Research projects that incorporate a genomic approach are typically large, high-budget initiatives. Intellectual input into co-conceived, expensive projects is often biased towards collaborators with better access to, and more experience of attaining, funding, rather than those with closer proximity to need¹⁸. Thus, partners from developed countries are often in a better position to have creative input because of their material and logistic input. By being slightly less averse to risk, funding agencies could encourage well-funded research programmes and institutions to be more flexible, more adaptable and therefore more accommodating of potentially unexpected requirements from comparatively resource-poor partners. One of the keys to successful research collaboration is to be reactive to needs as they become apparent.
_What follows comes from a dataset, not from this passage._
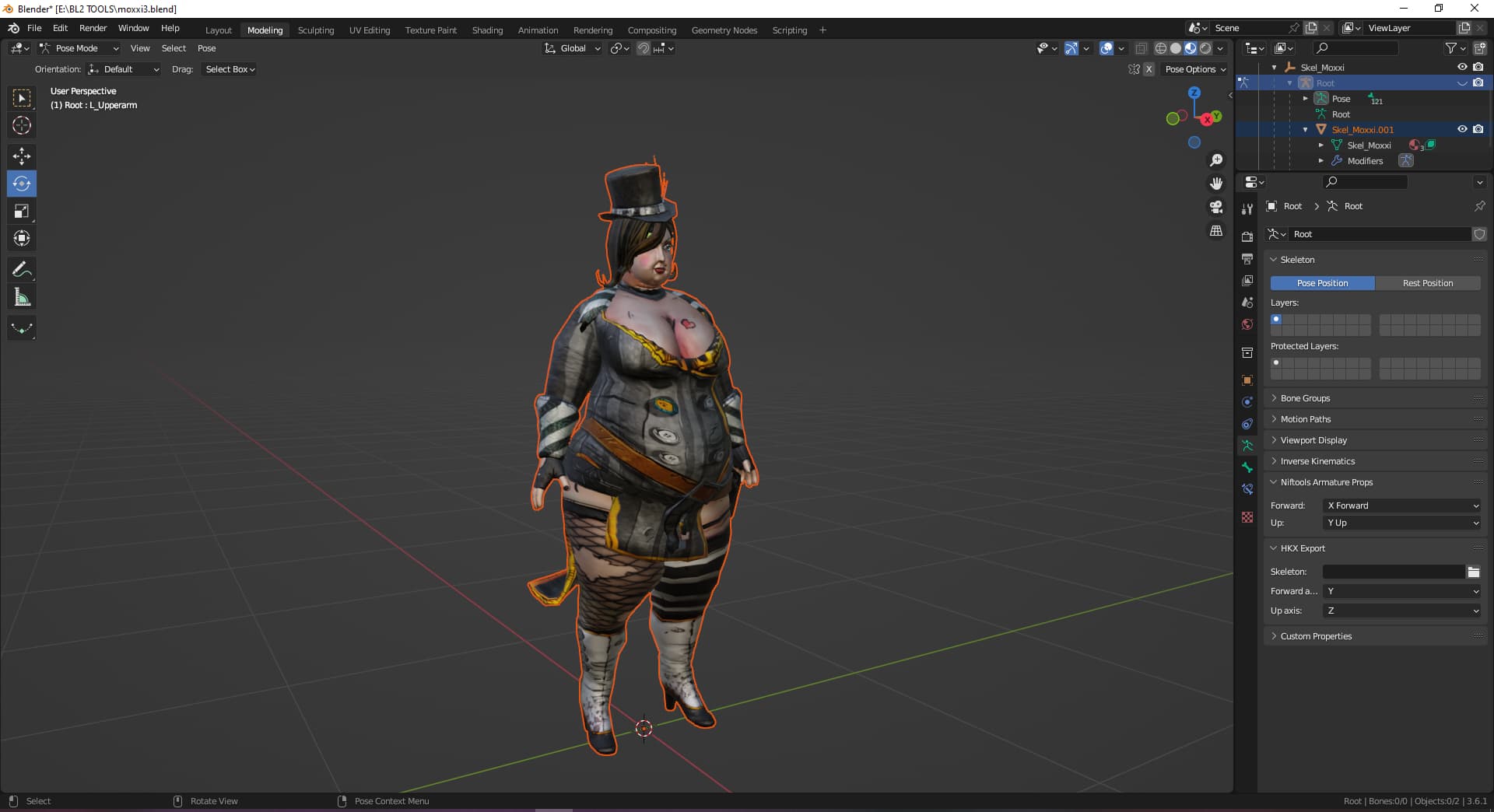
Task: Switch to orthographic/perspective grid icon
Action: click(x=1215, y=231)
Because the availability of resources is one of the main driving factors for collaboration, middle- and low-income countries are unlikely to address shared health problems collaboratively¹⁹. The director of TWAS (the academy of sciences for the developing world; see Further information) proposed that the scientific gap between high-income countries and developing countries is narrowing²⁰, but observed that this is because Argentina, Brazil, China, Cuba, India, Malaysia, Mexico and South Africa are the successful part of an emerging 'south–south' gap. This provides an opportunity for collaboration between researchers with similar problems from either side of this new divide.

Equitable partnerships

Following initial contact, an authentic collaboration is built on mutual respect and benefit. Although responsibilities can vary among participants in a collaboration, each partner must see that the other brings essential and otherwise unobtainable skills and knowledge²¹. In spite of the structural inequalities that arise from uneven distribution of research resources, it should be noted that funding agencies, as well as the researchers they support, need to be aware that researchers in less-affluent countries do make contributions and even build capacity in richer countries⁹.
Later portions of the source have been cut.